◆ Dataset records ◆
* * * * *
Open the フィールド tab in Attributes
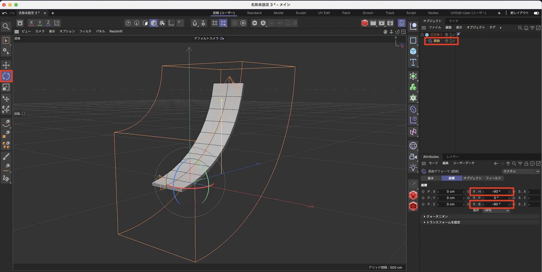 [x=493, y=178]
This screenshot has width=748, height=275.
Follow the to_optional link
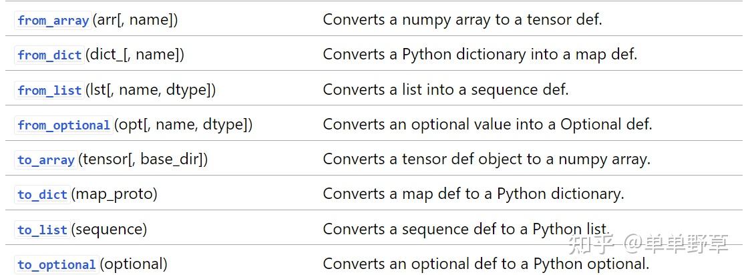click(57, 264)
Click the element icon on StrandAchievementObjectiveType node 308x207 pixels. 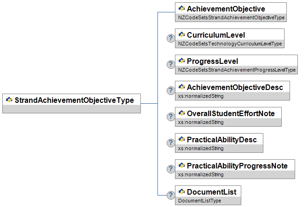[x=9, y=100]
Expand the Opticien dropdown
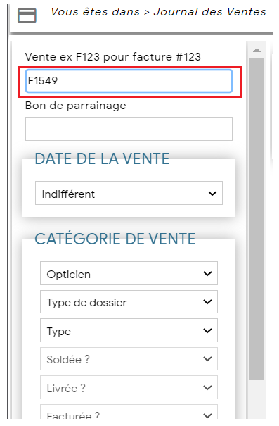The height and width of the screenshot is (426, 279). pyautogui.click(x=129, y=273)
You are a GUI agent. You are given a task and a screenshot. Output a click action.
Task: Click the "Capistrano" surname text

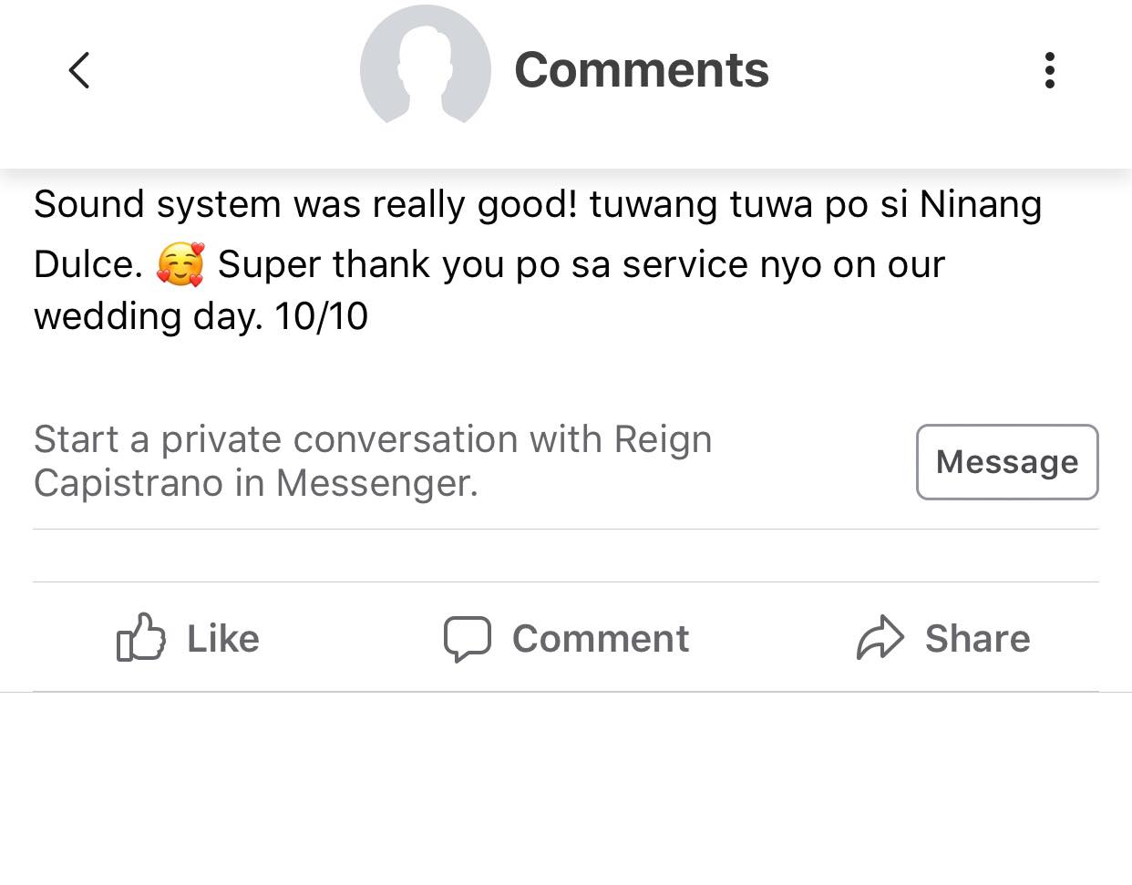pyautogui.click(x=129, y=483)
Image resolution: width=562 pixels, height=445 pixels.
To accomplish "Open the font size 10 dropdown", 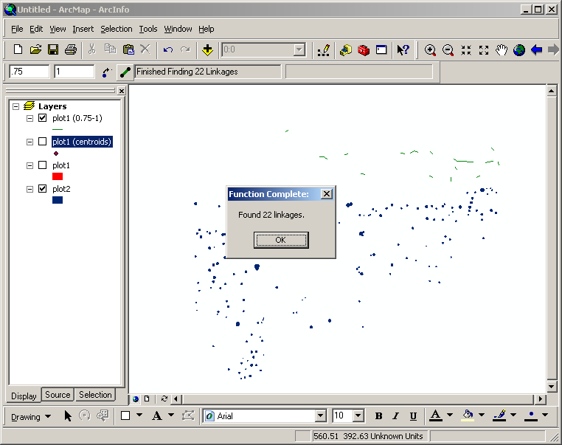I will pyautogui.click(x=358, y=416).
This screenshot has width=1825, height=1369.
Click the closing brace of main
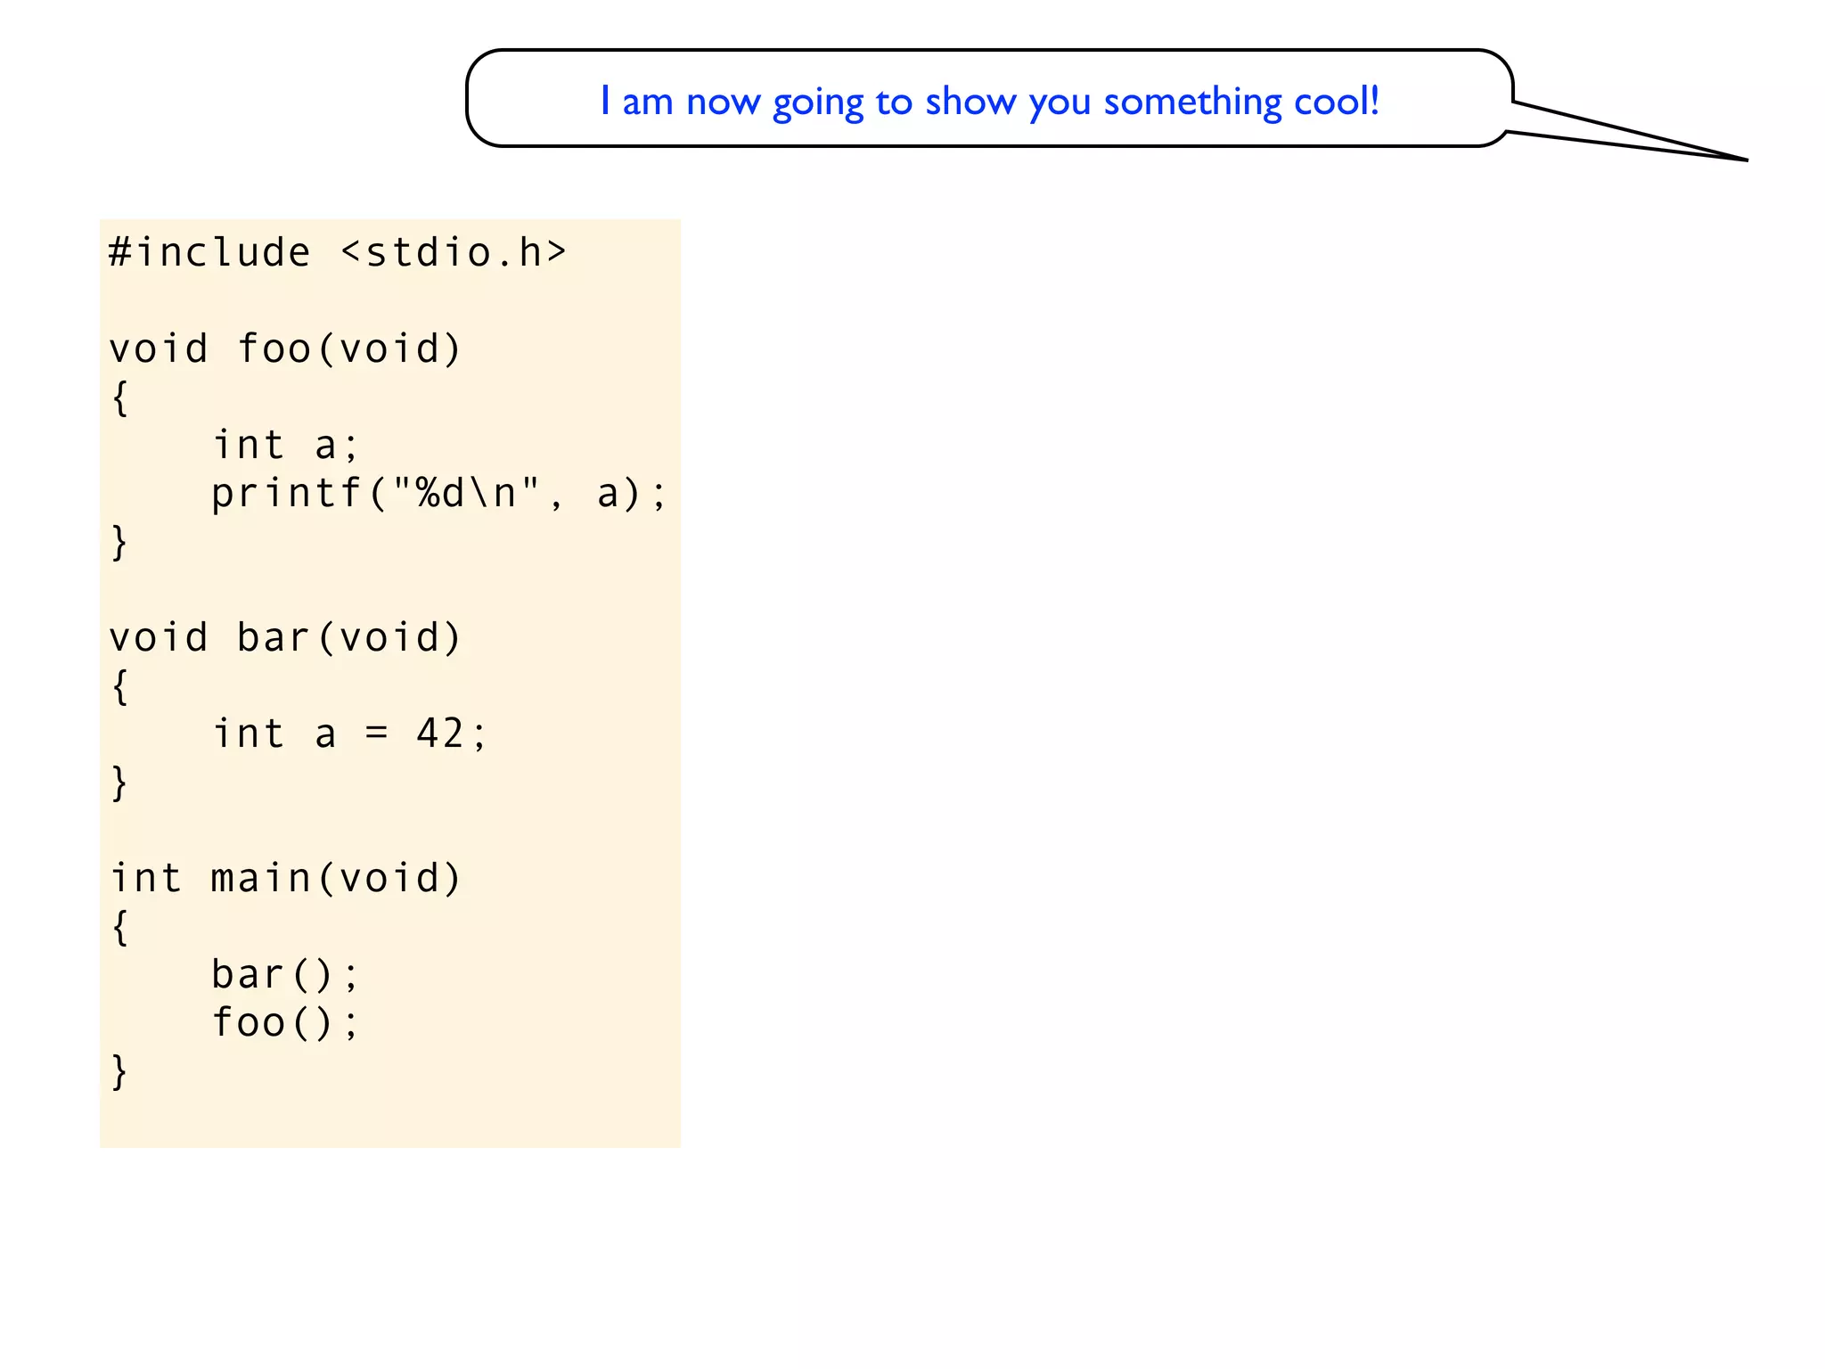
* * * * *
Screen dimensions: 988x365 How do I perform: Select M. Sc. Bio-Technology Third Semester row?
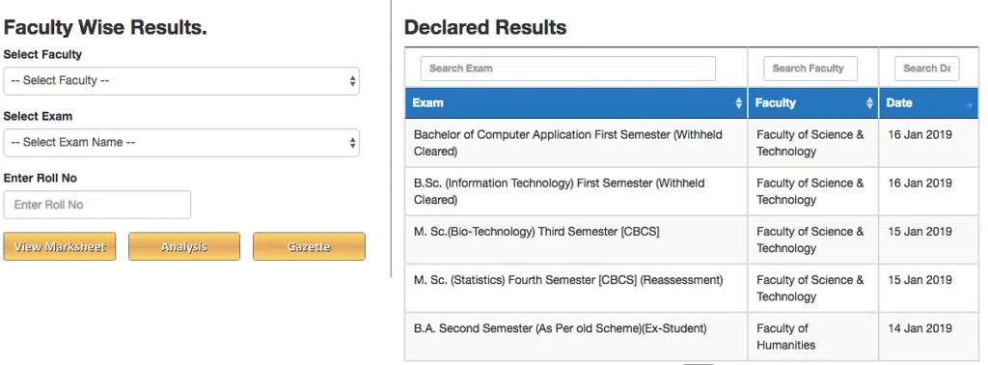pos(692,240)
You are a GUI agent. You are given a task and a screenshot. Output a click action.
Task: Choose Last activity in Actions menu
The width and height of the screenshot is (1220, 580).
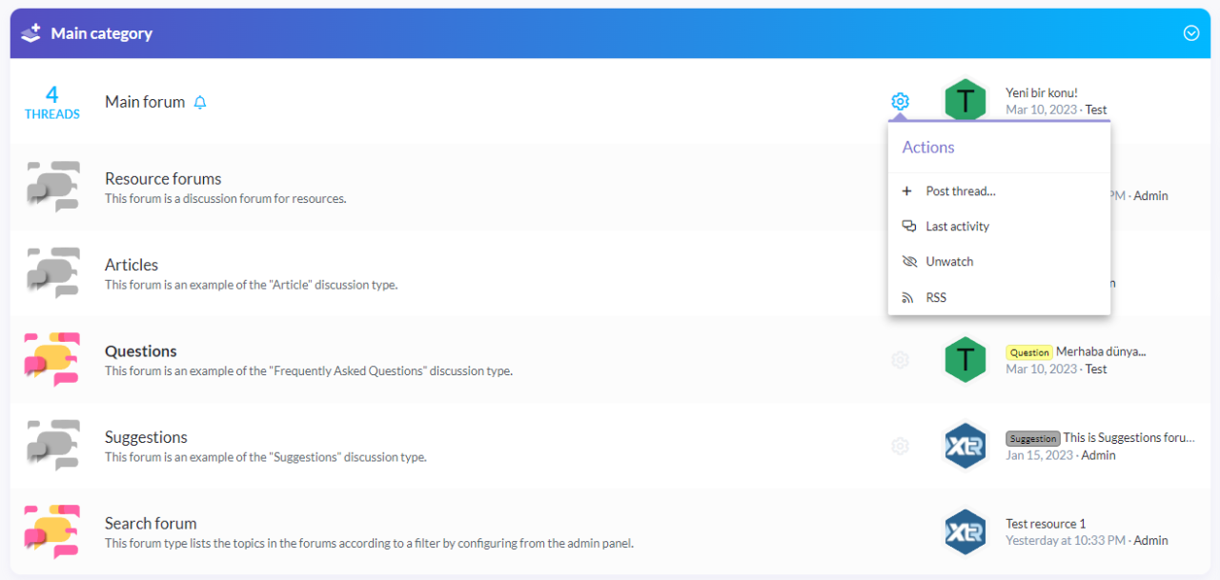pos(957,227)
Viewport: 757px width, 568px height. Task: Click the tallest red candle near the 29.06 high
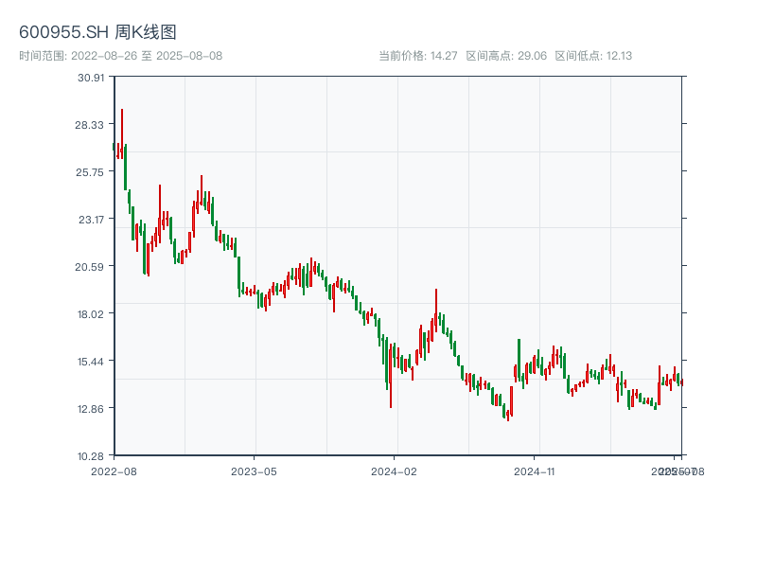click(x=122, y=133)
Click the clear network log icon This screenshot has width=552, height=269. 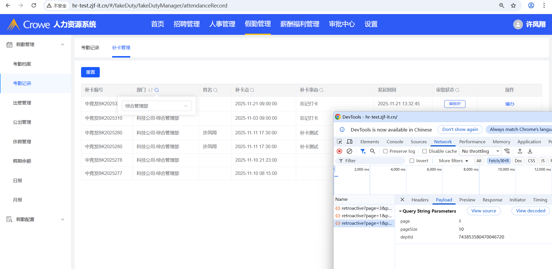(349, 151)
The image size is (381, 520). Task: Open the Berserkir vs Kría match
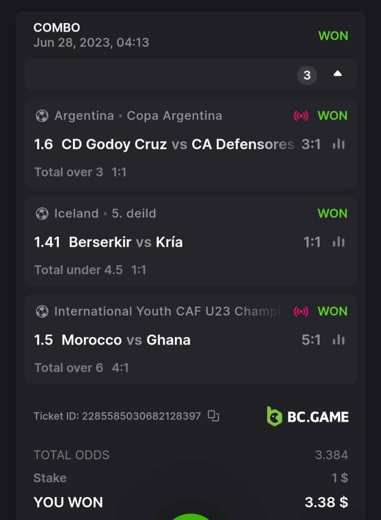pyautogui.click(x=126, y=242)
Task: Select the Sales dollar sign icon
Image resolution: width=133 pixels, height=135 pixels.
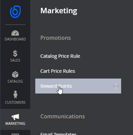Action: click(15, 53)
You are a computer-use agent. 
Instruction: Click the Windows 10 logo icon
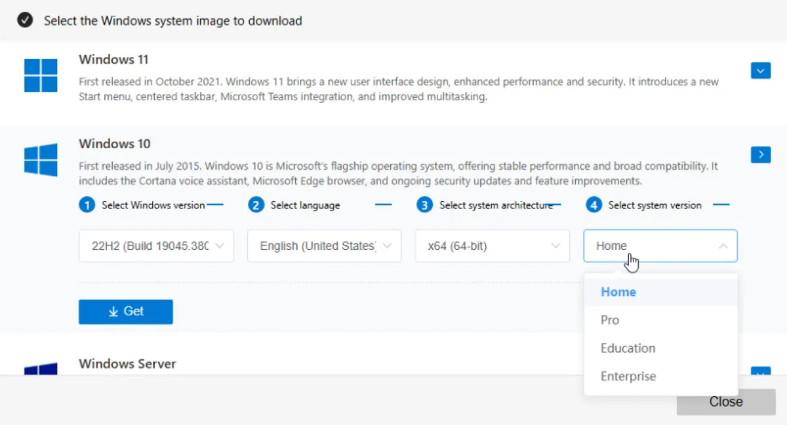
* * * * *
◆ WHAT YOU HAVE TO DO ◆
An exact copy of the lines above, from the one containing "This screenshot has width=1825, height=1369." down to the one containing "Click the closing brace of main" and including both, is the whole answer; retype it and nothing else.

◆ THE COMPLETED TASK ◆
This screenshot has width=1825, height=1369.
Click the closing brace of main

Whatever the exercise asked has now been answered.